|Pio, R. - NIH, NCI|
|Martinez, A. - NIH, NCI|
|Unsworth, E. - NIH, NCI|
|Kowalak, J. - NIH, NCI|
|Bengoechea, J. - TURKU UNIV. FINLAND|
|Cuttitta, F. - NIH, NCI|
Submitted to: Journal of Biological Chemistry
Publication Type: Peer Reviewed Journal
Publication Acceptance Date: December 14, 2000
Publication Date: N/A
Interpretive Summary: Adrenomedullin is a relatively small peptide hormone that has a variety of physiological capabilities including regulation of blood pressure, regulation of sugar metabolism, and some properties to act as a natural antimicrobial peptide. Our laboratories were the first to discover that adrenomedullin is in part transported in blood bound to a transport binding gprotein. In the present studies we have used traditional protein sequencing technologies to determine the structure of this binding protein and have matched it to a member of the complement system called complement factor-H. Our data show that the binding protein modifies the functions of adrenomedullin, selectively increasing the biological effects and in other situations decreasing the effects of adrenomedullin. In addition, we have shown that the binding of adrenomedullin to factor H increases the ability for factor H to process another important factor, C3B. The impact of this research is that it is the first data to demonstrate how adrenomedullin ca have multiple functions at multiple sites in the body. The binding protein imparts differences in function to the adrenomedullin. This should prove interesting in understanding why certain diseases states, like some forms of diabetes, that have an adrenomedullin component to the disease vary in the degree of host response.

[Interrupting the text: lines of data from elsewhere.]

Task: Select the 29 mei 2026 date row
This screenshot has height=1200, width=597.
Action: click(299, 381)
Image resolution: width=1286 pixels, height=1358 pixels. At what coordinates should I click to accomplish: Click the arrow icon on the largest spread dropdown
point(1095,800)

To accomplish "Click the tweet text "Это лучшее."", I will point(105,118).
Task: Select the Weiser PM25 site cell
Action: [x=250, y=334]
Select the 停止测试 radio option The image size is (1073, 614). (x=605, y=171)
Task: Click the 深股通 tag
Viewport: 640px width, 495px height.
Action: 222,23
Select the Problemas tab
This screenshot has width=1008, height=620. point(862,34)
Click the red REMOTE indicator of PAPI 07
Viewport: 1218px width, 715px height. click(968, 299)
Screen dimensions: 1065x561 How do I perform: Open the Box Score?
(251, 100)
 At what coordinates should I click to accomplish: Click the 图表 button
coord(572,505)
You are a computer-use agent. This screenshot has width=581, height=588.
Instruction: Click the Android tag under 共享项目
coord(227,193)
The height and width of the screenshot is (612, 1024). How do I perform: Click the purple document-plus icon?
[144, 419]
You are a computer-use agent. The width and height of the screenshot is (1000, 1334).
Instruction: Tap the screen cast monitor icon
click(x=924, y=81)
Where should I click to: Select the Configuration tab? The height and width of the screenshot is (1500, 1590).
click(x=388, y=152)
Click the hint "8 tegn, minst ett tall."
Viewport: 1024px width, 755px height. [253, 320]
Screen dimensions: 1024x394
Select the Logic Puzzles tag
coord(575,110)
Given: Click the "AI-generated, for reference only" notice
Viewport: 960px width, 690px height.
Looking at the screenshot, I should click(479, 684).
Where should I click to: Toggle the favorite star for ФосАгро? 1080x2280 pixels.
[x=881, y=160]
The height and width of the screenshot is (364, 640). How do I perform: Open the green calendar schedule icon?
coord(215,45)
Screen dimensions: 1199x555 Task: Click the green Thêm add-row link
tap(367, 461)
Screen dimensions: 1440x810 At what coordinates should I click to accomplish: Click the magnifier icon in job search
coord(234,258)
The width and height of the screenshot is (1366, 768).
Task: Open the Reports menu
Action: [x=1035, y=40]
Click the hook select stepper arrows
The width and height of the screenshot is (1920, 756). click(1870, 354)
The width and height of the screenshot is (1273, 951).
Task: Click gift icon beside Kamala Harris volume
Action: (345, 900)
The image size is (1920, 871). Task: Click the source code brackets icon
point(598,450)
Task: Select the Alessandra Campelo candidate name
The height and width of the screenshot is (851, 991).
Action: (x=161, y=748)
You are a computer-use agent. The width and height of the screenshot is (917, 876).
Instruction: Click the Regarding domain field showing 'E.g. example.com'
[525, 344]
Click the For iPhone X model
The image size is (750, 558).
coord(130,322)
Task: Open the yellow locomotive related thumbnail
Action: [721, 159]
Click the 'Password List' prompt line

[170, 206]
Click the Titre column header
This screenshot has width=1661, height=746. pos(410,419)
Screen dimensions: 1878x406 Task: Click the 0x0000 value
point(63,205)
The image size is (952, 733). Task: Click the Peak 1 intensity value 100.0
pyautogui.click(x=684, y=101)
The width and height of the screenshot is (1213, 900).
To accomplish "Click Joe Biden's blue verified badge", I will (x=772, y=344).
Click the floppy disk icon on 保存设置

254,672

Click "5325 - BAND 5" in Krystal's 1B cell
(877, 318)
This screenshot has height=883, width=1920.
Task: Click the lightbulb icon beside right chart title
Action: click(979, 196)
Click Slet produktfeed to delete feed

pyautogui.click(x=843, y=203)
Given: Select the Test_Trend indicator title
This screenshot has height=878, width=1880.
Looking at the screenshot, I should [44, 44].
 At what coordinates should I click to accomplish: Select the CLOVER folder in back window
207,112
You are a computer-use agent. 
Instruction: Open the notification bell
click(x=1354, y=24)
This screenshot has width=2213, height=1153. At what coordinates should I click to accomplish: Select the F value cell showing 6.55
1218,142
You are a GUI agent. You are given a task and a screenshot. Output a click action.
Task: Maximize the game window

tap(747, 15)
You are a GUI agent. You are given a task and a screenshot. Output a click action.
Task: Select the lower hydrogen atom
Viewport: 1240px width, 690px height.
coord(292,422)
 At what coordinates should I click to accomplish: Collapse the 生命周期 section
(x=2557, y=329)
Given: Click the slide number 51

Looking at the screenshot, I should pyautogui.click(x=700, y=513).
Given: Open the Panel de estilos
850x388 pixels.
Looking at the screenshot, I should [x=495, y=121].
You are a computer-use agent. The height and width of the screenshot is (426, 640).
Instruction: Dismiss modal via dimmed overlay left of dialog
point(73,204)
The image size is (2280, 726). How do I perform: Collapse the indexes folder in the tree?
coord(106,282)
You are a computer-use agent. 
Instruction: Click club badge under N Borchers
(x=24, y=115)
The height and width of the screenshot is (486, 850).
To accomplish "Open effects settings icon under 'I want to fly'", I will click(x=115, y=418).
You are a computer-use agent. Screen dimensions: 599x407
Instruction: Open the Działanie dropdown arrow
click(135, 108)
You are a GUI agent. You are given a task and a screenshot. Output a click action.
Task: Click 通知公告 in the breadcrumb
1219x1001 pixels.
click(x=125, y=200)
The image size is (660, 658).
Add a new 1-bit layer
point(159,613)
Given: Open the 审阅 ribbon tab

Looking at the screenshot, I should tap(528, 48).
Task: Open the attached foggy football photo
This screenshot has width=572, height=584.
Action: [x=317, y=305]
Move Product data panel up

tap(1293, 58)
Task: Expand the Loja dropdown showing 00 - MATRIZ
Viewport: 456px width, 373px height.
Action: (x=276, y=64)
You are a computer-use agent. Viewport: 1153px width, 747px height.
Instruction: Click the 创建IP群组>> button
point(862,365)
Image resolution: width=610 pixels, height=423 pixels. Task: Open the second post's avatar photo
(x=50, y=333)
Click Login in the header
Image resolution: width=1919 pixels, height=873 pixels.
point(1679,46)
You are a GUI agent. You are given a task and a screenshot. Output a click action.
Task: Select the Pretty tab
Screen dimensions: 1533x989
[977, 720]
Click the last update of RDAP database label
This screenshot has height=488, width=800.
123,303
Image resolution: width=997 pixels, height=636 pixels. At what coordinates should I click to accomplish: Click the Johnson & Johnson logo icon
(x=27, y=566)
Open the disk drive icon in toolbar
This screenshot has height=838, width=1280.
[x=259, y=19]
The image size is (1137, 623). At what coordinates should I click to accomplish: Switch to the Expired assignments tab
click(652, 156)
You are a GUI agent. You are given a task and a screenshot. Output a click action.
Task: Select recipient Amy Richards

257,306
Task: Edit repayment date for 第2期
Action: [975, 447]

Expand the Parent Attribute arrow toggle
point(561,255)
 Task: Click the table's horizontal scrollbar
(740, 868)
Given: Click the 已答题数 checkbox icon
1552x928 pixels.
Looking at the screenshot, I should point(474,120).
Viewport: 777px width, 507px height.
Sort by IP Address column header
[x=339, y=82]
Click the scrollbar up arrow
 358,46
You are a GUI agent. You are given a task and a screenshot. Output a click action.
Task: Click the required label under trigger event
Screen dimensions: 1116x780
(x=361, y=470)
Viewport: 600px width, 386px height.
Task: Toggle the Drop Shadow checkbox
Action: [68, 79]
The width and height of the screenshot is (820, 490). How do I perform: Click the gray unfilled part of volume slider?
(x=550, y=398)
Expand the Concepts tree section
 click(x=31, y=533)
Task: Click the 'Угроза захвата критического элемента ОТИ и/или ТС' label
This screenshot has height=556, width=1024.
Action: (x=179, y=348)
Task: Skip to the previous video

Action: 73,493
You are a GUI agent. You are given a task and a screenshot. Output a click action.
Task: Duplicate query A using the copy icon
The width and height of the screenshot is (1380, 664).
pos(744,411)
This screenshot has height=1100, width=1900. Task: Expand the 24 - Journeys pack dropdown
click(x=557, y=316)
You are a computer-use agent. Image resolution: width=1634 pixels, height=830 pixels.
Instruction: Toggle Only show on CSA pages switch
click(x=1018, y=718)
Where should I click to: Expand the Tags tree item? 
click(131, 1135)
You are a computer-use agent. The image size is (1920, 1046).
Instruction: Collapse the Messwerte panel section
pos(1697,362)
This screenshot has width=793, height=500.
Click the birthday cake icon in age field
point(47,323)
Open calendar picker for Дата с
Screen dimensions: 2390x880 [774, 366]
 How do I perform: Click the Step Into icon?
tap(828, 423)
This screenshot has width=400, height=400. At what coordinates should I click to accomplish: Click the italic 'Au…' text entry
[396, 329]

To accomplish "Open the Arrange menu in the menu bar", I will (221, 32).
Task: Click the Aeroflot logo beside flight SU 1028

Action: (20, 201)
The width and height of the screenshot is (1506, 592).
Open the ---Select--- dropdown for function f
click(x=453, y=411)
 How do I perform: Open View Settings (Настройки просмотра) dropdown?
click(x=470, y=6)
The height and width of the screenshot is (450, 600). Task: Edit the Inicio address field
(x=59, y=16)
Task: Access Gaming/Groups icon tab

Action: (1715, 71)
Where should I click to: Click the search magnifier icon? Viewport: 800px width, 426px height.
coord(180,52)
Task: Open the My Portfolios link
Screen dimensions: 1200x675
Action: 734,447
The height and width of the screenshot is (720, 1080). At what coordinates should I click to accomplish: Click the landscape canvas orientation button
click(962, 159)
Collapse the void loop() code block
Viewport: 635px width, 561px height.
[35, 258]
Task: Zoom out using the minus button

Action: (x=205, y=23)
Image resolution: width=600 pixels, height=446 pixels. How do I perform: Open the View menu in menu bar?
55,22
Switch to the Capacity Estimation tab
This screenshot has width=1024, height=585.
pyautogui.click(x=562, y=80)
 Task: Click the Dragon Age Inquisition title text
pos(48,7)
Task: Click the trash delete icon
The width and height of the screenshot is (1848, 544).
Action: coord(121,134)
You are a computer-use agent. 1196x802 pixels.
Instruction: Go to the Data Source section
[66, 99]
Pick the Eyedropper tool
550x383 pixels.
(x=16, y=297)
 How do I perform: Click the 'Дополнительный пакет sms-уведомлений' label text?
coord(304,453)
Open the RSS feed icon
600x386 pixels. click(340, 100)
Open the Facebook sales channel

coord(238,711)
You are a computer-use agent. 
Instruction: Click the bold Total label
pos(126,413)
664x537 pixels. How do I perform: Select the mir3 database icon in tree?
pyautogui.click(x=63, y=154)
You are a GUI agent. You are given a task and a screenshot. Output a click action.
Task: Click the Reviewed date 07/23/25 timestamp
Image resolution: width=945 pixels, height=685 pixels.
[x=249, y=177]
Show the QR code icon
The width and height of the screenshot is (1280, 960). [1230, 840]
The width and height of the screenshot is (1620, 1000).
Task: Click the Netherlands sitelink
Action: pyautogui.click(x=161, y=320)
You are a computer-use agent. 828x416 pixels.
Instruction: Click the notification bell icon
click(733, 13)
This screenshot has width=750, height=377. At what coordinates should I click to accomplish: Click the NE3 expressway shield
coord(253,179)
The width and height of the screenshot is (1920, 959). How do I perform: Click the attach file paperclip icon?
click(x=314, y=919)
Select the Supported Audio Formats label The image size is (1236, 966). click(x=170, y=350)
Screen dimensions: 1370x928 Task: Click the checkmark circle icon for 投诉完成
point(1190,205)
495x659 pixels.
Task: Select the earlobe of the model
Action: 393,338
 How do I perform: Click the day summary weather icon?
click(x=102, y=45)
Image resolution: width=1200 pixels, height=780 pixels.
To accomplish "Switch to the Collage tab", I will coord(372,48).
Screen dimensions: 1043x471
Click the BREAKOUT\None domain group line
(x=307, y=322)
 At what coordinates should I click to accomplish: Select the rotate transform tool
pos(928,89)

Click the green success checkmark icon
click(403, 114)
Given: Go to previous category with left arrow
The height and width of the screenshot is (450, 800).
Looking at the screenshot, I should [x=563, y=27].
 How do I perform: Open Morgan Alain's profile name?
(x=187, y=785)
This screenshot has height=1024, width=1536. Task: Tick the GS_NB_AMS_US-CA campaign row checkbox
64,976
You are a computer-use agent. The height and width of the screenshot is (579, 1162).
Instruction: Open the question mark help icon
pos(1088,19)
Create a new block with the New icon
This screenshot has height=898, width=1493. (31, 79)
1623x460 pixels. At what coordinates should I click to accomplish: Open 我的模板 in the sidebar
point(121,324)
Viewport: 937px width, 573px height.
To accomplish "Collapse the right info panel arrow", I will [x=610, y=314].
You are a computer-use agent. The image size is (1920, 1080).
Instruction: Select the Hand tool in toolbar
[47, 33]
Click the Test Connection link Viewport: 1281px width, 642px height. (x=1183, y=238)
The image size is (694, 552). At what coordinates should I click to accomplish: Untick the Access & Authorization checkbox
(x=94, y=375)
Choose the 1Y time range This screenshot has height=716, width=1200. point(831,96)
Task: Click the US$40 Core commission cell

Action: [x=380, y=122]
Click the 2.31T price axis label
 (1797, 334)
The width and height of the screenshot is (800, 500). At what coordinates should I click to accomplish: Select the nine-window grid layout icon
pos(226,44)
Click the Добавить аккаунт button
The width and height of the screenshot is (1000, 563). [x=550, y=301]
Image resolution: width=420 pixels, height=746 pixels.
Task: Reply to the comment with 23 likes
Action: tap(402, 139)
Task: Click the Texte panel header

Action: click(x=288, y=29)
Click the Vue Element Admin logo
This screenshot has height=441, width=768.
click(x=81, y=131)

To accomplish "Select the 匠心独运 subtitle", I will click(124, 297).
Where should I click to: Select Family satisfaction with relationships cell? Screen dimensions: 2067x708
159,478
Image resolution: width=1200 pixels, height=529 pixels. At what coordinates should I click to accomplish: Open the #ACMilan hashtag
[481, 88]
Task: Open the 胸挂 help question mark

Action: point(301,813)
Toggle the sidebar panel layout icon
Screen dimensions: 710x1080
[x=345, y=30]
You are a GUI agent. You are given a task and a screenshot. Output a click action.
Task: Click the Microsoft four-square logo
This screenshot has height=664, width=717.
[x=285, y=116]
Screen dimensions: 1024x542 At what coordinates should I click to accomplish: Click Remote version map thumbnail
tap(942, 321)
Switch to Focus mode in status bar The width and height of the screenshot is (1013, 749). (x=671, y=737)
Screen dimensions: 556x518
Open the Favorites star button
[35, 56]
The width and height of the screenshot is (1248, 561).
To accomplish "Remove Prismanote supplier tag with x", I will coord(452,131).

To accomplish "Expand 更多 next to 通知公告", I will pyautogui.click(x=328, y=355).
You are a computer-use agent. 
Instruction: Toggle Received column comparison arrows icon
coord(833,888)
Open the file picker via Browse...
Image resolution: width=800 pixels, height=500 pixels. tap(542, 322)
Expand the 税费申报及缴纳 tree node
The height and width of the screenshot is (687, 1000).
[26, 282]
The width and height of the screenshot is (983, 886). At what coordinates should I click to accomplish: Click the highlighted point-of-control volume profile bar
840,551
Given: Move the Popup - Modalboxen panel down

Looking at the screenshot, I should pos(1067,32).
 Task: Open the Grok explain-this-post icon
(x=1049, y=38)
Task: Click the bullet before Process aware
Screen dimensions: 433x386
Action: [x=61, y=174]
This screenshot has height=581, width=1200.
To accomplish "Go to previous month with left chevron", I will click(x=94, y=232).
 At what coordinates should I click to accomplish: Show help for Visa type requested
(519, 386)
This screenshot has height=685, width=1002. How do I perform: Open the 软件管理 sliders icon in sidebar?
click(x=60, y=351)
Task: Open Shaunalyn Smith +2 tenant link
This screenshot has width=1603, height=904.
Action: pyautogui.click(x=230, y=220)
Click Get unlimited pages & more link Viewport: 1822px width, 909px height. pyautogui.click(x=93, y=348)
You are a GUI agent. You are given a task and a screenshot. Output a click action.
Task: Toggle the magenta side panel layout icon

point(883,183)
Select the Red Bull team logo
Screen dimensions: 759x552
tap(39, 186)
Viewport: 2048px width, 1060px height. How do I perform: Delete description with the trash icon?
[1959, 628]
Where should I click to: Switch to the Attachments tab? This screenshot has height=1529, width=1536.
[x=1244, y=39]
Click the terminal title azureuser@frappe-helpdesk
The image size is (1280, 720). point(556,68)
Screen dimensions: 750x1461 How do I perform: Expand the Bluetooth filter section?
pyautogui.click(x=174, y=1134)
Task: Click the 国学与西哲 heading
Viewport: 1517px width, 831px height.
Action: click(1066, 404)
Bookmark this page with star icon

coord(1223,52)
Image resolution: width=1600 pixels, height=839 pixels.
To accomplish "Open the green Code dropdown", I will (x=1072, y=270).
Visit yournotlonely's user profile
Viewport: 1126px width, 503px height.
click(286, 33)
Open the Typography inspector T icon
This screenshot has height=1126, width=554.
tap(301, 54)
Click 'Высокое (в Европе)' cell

Technical Abstract: Adrenomedullin (AM) is an important regulatory peptide involved in both physiological and pathophysiological states. We have previously demonstrated the existence of a specific AM binding protein (AMBP-1) in human plasma. In the present study we developed a non-radioactive ligand blotting which, together with HPLC/SDS-PAGE purification techniques allowed dus to isolate AMBP-1 to homogeneity. The purified protein was subjected t total amino acid sequencing, N-terminal sequence, and a mass spectrometry. The results identified AMBP-1 as human complement factor-H. We show that AM/Factor H interaction interferes with the established methodology for quantification of circulating AM. Our data suggests that this routine procedure does not take into account the AM bound to the binding protein. In addition, we show that factor-H has diametric effects on AM in vitro functions. It enhances AM-mediated induction of camp in fibroblasts but suppresses the bactericidal capability of AM on E. coli. Reciprocally, AM influences the complement regulatory function of factor-H by enhancing the cleavage of C3B via factor I. In summary, we report on a newly identified regulatory mechanism of AM biology, the influence of factor-H on radioimmunoassay quantification of AM, and the possible involvement of AM as a regulator of the complement cascade.